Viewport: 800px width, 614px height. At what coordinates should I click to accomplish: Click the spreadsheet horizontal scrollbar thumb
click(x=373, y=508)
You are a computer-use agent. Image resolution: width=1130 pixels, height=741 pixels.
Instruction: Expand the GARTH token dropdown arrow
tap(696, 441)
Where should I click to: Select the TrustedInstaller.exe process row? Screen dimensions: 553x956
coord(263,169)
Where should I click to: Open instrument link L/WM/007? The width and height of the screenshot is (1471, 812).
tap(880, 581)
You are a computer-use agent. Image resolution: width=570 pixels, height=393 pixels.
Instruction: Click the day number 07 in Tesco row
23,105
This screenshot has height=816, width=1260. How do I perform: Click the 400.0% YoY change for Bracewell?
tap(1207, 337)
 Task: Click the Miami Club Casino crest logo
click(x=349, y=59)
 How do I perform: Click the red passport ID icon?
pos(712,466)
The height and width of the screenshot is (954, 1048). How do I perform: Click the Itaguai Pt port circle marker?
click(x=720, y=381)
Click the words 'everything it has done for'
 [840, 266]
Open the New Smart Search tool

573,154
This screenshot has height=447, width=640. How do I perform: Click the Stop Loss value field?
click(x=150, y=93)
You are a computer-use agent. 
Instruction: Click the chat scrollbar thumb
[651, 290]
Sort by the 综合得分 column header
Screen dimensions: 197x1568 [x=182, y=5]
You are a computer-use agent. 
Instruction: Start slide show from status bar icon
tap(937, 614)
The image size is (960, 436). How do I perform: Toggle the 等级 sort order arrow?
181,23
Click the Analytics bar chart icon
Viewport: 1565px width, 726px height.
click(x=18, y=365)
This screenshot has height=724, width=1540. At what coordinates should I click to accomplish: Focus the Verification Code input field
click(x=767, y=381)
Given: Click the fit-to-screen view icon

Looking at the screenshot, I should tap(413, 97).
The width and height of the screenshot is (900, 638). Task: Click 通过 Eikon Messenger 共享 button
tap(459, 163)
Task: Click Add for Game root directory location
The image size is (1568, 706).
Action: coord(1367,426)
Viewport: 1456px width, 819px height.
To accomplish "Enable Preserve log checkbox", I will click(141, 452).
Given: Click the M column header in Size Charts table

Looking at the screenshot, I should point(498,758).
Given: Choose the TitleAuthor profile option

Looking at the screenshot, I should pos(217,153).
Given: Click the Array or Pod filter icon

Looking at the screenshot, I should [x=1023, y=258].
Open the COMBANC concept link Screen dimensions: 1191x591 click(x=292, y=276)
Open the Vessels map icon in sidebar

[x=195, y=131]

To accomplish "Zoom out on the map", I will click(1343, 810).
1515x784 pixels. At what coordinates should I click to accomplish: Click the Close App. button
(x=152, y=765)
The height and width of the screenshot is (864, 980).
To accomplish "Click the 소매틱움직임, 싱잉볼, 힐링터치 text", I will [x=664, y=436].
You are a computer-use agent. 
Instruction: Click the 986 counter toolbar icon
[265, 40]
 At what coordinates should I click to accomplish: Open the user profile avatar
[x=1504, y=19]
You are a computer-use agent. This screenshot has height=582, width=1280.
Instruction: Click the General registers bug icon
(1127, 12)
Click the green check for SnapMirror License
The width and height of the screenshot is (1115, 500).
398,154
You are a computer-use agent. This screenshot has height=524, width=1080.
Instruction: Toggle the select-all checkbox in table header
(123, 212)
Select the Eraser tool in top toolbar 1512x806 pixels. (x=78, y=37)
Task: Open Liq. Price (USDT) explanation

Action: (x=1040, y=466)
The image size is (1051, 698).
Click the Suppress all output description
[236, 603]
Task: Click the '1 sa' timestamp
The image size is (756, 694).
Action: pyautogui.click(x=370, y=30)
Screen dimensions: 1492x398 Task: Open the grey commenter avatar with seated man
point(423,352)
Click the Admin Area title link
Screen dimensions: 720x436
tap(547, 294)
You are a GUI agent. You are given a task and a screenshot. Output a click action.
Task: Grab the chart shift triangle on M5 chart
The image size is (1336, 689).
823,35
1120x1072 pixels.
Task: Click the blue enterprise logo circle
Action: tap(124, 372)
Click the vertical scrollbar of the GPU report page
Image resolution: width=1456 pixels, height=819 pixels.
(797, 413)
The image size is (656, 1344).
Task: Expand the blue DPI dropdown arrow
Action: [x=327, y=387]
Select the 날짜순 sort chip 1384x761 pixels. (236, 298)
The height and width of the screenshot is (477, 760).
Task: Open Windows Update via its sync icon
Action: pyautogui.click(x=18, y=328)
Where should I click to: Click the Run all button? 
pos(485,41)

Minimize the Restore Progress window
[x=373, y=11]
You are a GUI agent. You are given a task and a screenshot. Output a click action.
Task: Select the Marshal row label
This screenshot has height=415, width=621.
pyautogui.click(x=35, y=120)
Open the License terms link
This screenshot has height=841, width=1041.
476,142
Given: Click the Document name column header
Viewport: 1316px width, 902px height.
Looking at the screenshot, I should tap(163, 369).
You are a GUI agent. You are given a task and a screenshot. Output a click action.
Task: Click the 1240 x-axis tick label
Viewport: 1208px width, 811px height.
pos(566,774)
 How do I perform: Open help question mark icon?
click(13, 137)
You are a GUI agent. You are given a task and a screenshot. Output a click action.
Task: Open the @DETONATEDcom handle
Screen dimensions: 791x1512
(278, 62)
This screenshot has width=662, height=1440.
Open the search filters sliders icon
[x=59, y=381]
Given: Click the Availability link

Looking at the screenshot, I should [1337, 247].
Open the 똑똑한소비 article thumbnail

# # # # # # #

What is asked
Reproduce the entire listing above verbatim, line by line, with no changes.

Reply
Viewport: 800px width, 614px height. At what coordinates should I click to accomplish: Click the spreadsheet horizontal scrollbar thumb
click(x=373, y=508)
You are a computer-use agent. Image resolution: width=1130 pixels, height=741 pixels.
Instruction: Expand the GARTH token dropdown arrow
tap(696, 441)
Where should I click to: Select the TrustedInstaller.exe process row? Screen dimensions: 553x956
coord(263,169)
Where should I click to: Open instrument link L/WM/007? The width and height of the screenshot is (1471, 812).
tap(880, 581)
You are a computer-use agent. Image resolution: width=570 pixels, height=393 pixels.
Instruction: Click the day number 07 in Tesco row
23,105
This screenshot has height=816, width=1260. How do I perform: Click the 400.0% YoY change for Bracewell?
tap(1207, 337)
 Task: Click the Miami Club Casino crest logo
click(x=349, y=59)
 How do I perform: Click the red passport ID icon?
pos(712,466)
The height and width of the screenshot is (954, 1048). How do I perform: Click the Itaguai Pt port circle marker?
click(x=720, y=381)
Click the words 'everything it has done for'
 [840, 266]
Open the New Smart Search tool

573,154
This screenshot has height=447, width=640. How do I perform: Click the Stop Loss value field?
click(x=150, y=93)
You are a computer-use agent. 
Instruction: Click the chat scrollbar thumb
[651, 290]
Sort by the 综合得分 column header
Screen dimensions: 197x1568 [x=182, y=5]
You are a computer-use agent. 
Instruction: Start slide show from status bar icon
tap(937, 614)
The image size is (960, 436). How do I perform: Toggle the 等级 sort order arrow?
181,23
Click the Analytics bar chart icon
Viewport: 1565px width, 726px height.
click(x=18, y=365)
This screenshot has height=724, width=1540. At what coordinates should I click to accomplish: Focus the Verification Code input field
click(x=767, y=381)
Given: Click the fit-to-screen view icon

Looking at the screenshot, I should tap(413, 97).
The width and height of the screenshot is (900, 638). Task: Click 通过 Eikon Messenger 共享 button
tap(459, 163)
Task: Click Add for Game root directory location
The image size is (1568, 706).
Action: coord(1367,426)
Viewport: 1456px width, 819px height.
To accomplish "Enable Preserve log checkbox", I will click(141, 452).
Given: Click the M column header in Size Charts table

Looking at the screenshot, I should point(498,758).
Given: Choose the TitleAuthor profile option

Looking at the screenshot, I should pos(217,153).
Given: Click the Array or Pod filter icon

Looking at the screenshot, I should [x=1023, y=258].
Open the COMBANC concept link Screen dimensions: 1191x591 click(x=292, y=276)
Open the Vessels map icon in sidebar

[x=195, y=131]

To accomplish "Zoom out on the map", I will click(1343, 810).
1515x784 pixels. At what coordinates should I click to accomplish: Click the Close App. button
(x=152, y=765)
The height and width of the screenshot is (864, 980).
To accomplish "Click the 소매틱움직임, 싱잉볼, 힐링터치 text", I will [x=664, y=436].
You are a computer-use agent. 
Instruction: Click the 986 counter toolbar icon
[265, 40]
 At what coordinates should I click to accomplish: Open the user profile avatar
[x=1504, y=19]
You are a computer-use agent. This screenshot has height=582, width=1280.
Instruction: Click the General registers bug icon
(1127, 12)
Click the green check for SnapMirror License
The width and height of the screenshot is (1115, 500).
398,154
You are a computer-use agent. This screenshot has height=524, width=1080.
Instruction: Toggle the select-all checkbox in table header
(123, 212)
Select the Eraser tool in top toolbar 1512x806 pixels. (x=78, y=37)
Task: Open Liq. Price (USDT) explanation

Action: (x=1040, y=466)
The image size is (1051, 698).
Click the Suppress all output description
[236, 603]
Task: Click the '1 sa' timestamp
The image size is (756, 694).
Action: pyautogui.click(x=370, y=30)
Screen dimensions: 1492x398 Task: Open the grey commenter avatar with seated man
point(423,352)
Click the Admin Area title link
Screen dimensions: 720x436
tap(547, 294)
You are a GUI agent. You are given a task and a screenshot. Output a click action.
Task: Grab the chart shift triangle on M5 chart
The image size is (1336, 689).
823,35
1120x1072 pixels.
Task: Click the blue enterprise logo circle
Action: tap(124, 372)
Click the vertical scrollbar of the GPU report page
Image resolution: width=1456 pixels, height=819 pixels.
(797, 413)
The image size is (656, 1344).
Task: Expand the blue DPI dropdown arrow
Action: [x=327, y=387]
Select the 날짜순 sort chip 1384x761 pixels. (236, 298)
The height and width of the screenshot is (477, 760).
Task: Open Windows Update via its sync icon
Action: pyautogui.click(x=18, y=328)
Where should I click to: Click the Run all button? 
pos(485,41)

Minimize the Restore Progress window
[x=373, y=11]
You are a GUI agent. You are given a task and a screenshot. Output a click action.
Task: Select the Marshal row label
This screenshot has height=415, width=621.
pyautogui.click(x=35, y=120)
Open the License terms link
This screenshot has height=841, width=1041.
476,142
Given: Click the Document name column header
Viewport: 1316px width, 902px height.
Looking at the screenshot, I should tap(163, 369).
You are a GUI agent. You are given a task and a screenshot. Output a click action.
Task: Click the 1240 x-axis tick label
Viewport: 1208px width, 811px height.
pos(566,774)
 How do I perform: Open help question mark icon?
click(13, 137)
You are a GUI agent. You are given a task and a screenshot. Output a click action.
Task: Open the @DETONATEDcom handle
Screen dimensions: 791x1512
(278, 62)
This screenshot has width=662, height=1440.
Open the search filters sliders icon
[x=59, y=381]
Given: Click the Availability link

Looking at the screenshot, I should [1337, 247].
Open the 똑똑한소비 article thumbnail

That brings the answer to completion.